■ Saved items:
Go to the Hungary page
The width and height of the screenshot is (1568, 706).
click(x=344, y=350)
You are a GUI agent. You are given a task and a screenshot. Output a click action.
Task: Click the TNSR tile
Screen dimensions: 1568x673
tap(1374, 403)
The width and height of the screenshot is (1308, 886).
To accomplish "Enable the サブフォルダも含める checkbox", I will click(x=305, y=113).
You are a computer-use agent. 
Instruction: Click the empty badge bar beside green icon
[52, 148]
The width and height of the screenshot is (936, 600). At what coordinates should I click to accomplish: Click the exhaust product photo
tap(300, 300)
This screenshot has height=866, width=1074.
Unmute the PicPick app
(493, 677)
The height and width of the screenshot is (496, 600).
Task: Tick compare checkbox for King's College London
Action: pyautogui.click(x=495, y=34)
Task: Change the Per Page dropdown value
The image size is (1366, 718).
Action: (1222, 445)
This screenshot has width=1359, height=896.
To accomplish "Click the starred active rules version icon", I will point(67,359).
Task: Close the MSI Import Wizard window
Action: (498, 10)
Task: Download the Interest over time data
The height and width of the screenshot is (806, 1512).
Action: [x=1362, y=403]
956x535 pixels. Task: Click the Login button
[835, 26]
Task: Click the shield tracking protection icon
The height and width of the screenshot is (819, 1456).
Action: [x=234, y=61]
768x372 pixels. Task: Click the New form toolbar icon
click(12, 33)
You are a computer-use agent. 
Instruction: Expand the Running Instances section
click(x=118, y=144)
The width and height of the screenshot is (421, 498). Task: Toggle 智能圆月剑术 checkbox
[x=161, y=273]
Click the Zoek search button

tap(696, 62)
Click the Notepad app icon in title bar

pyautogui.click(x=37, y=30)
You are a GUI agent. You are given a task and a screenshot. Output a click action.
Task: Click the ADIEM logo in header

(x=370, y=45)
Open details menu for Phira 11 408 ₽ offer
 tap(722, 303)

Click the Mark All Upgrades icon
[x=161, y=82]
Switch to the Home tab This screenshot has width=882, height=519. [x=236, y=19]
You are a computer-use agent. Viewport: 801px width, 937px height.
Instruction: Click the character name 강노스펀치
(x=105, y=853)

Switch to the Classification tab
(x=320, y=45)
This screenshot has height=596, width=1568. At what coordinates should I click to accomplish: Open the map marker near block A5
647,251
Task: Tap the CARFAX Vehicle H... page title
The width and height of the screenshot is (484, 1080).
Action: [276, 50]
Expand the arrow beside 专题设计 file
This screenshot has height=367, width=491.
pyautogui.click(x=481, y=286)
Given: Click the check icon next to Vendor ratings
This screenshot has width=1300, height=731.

■ EXERCISE REQUIREMENTS: Print word for word the stretch of lines above, from the line that contains "You are a computer-use agent. Viewport: 801px" through the last line.

■ TASK SOLUTION:
You are a computer-use agent. Viewport: 801px width, 937px height.
Instruction: Click the character name 강노스펀치
(x=105, y=853)

Switch to the Classification tab
(x=320, y=45)
This screenshot has height=596, width=1568. At what coordinates should I click to accomplish: Open the map marker near block A5
647,251
Task: Tap the CARFAX Vehicle H... page title
The width and height of the screenshot is (484, 1080).
Action: [276, 50]
Expand the arrow beside 专题设计 file
This screenshot has height=367, width=491.
pyautogui.click(x=481, y=286)
Given: Click the check icon next to Vendor ratings
This screenshot has width=1300, height=731.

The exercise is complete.